Plus que 365 jours… (143/365)

Trompettes de juillet – III e

Le silence qui suit la conclusion de Paola n’est pas court. S’il fallait le qualifier mieux, ou plutôt avec davantage de précision, on devrait ajouter qu’il est également épais et lourd. Bref, un de ces silences difficiles à briser, un de ces silences qu’on essaie parfois de faire voler en éclats d’un rire sarcastique – voire  hystérique – ou avec des salves de mots mal articulés car sortant trop vite, sans réflexion, ni syntaxe ni diction. Ces silences-là doivent d’abord être écoutés, réécoutés et longuement digérés avant d’être transformés, éventuellement, en énergie positive. Faute de ces étapes, il ne peut en sortir rien d’autre que quelque chose de comparable à l’ultime résidu que produit toute digestion animale. Et dans certains cas, ce résidu se fossilise et on l’appelle coprolithe.

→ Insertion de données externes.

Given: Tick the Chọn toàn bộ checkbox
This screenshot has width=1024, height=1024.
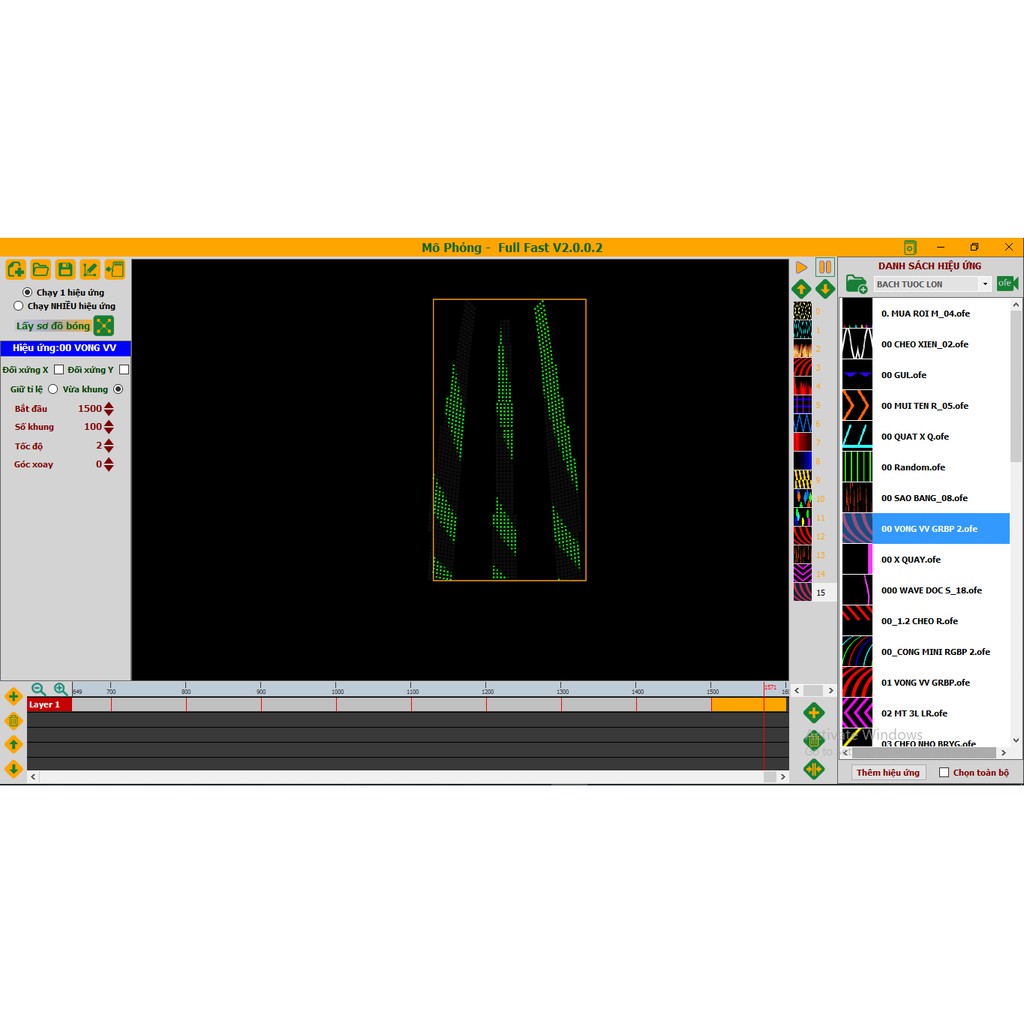Looking at the screenshot, I should 944,772.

Giuseppe n’est pas encore un fossile, mais on reconnaît avec peine celui qui affirmait il y a quelques minutes encore que les nuits blanches lui foutaient la pêche, celui qui se moquait de la fatigue de sa femme comme un jeune-homme se moque de la fatigue de sa vieille mère. Il n’est plus guilleret Giuseppe, mais plutôt triste et accablé. Il a quand même la force, Giuseppe, et le mérite, de prendre la responsabilité de lancer le processus qui peut transformer ce silence long, épais et lourd en quelque chose d’autre. Alors il prend la parole, Giuseppe, et commence à faire sortir de lui des années de silences, des années de choses accumulées en lui, ces choses qui l’alourdissent et menacent de  le faire sombrer.
– Chers amis, chère Paola, toi que j’ai envie d’appeler ma fille et de serrer dans mes bras, je me rends compte, moi, le vieux Giuseppe, que j’ai la prétention de vouloir faire parler les gens de la migration, d’ouvrir les yeux des uns et des autres – Les Yeux Fertiles – alors que je ne connais ni cette bibliothèque interculturelle ni ces femmes solidaires et le lieu où elles se rassemblent; pourtant ces lieux sont nés de la migration, pourtant c’est la migration qui m’a amené ici il y a plus de cinquante ans, alors quoi, d’où vient mon ignorance?
Il se tait, réfléchit et reprend la parole.